(Supplied information begins)

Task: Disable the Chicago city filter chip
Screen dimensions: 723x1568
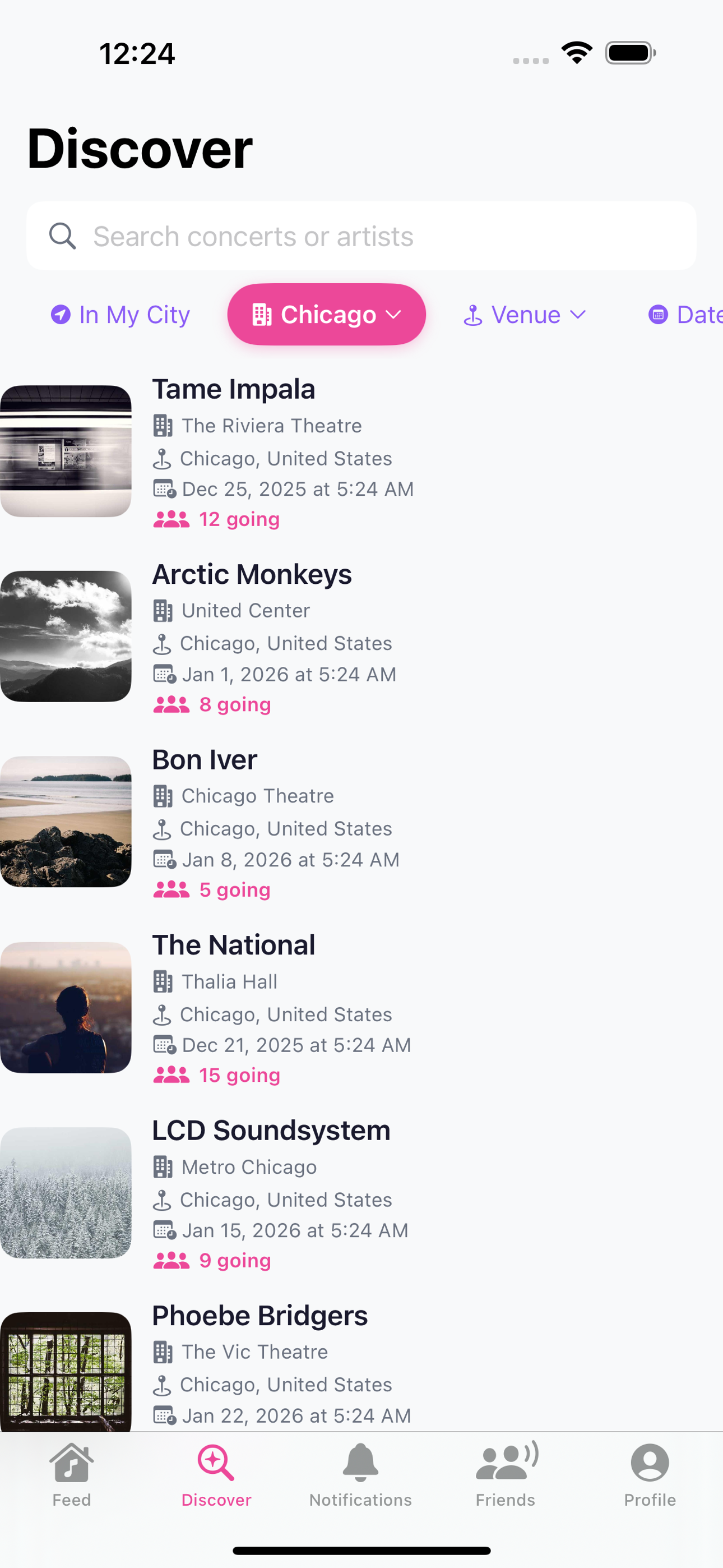Action: (326, 315)
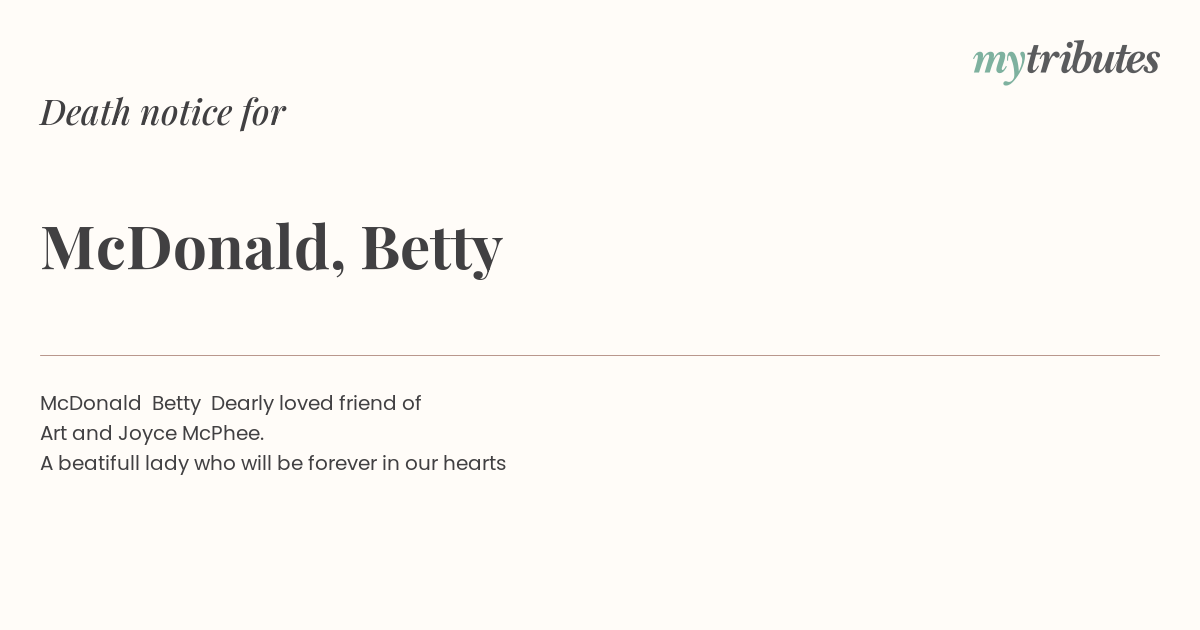Select the "Death notice for" italic heading
This screenshot has width=1200, height=630.
(163, 112)
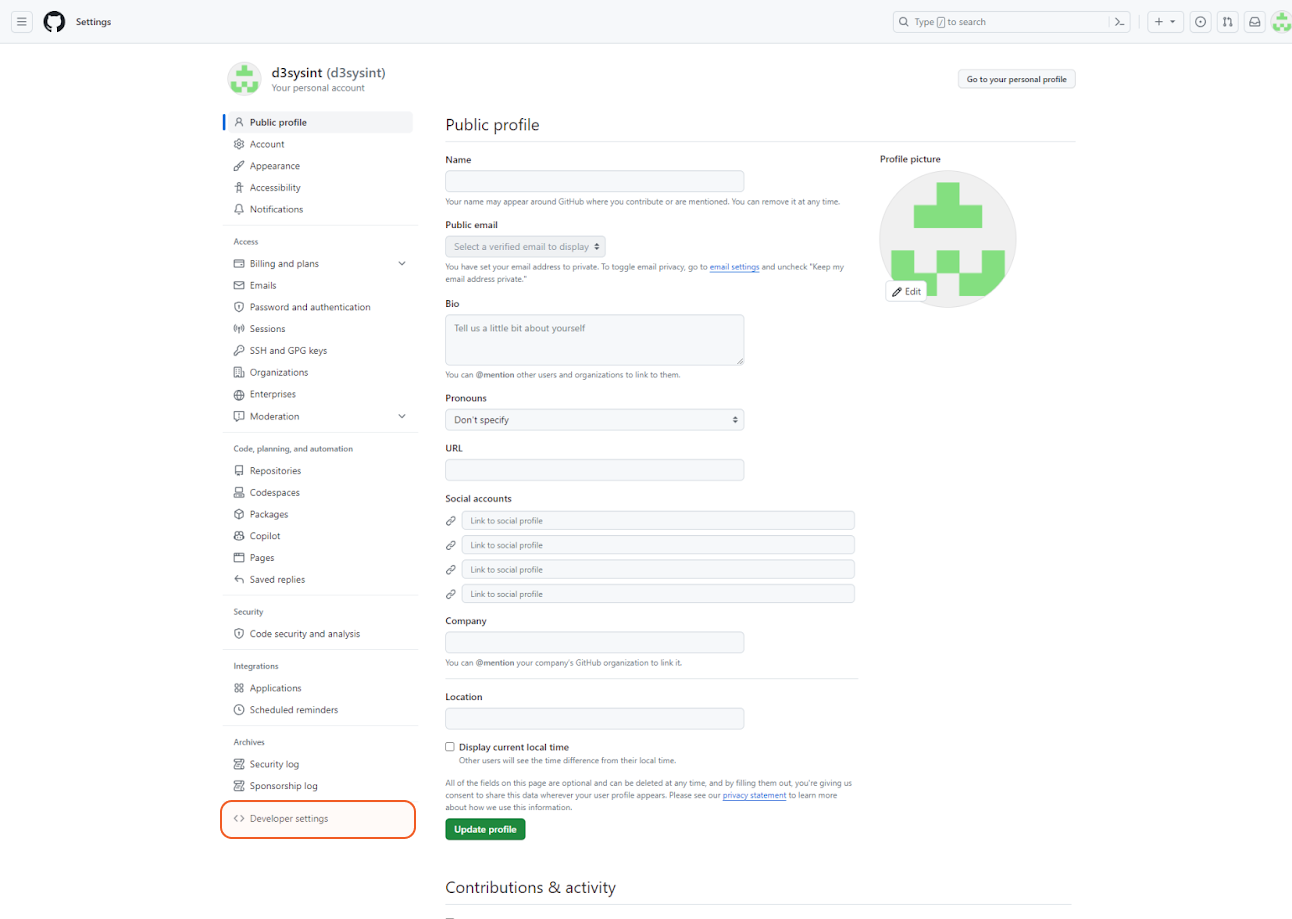Click the first social account link icon
The width and height of the screenshot is (1292, 919).
(x=451, y=521)
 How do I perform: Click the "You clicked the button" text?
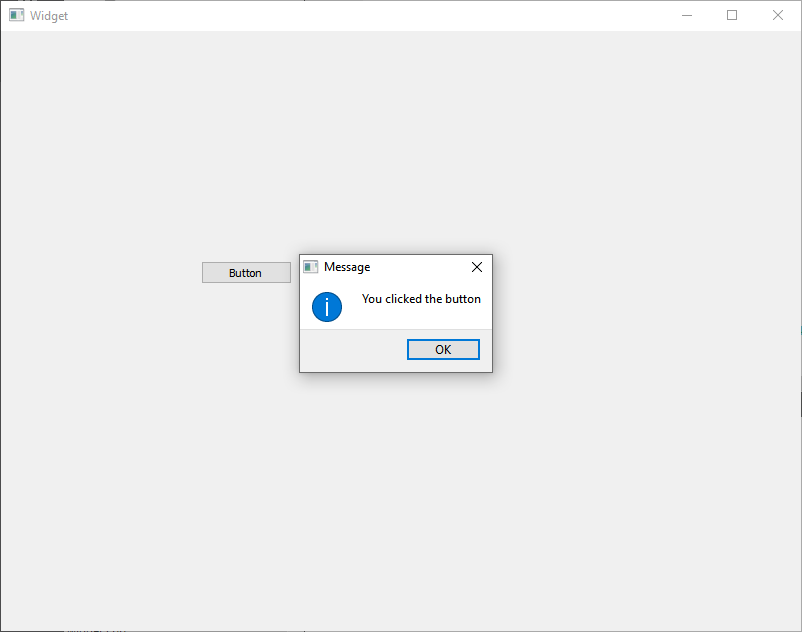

(Supplied information ends)

◆ The problem ◆
Leave out the pictures and output every record above precisely as given.

◆ Answer ◆
Task: Disable the Chicago city filter chip
Screen dimensions: 723x1568
Action: (326, 315)
Select the "Death notice for" italic heading
This screenshot has width=1200, height=630.
(163, 112)
Click the first social account link icon
The width and height of the screenshot is (1292, 919).
(x=451, y=521)
 How do I perform: Click the "You clicked the button" text?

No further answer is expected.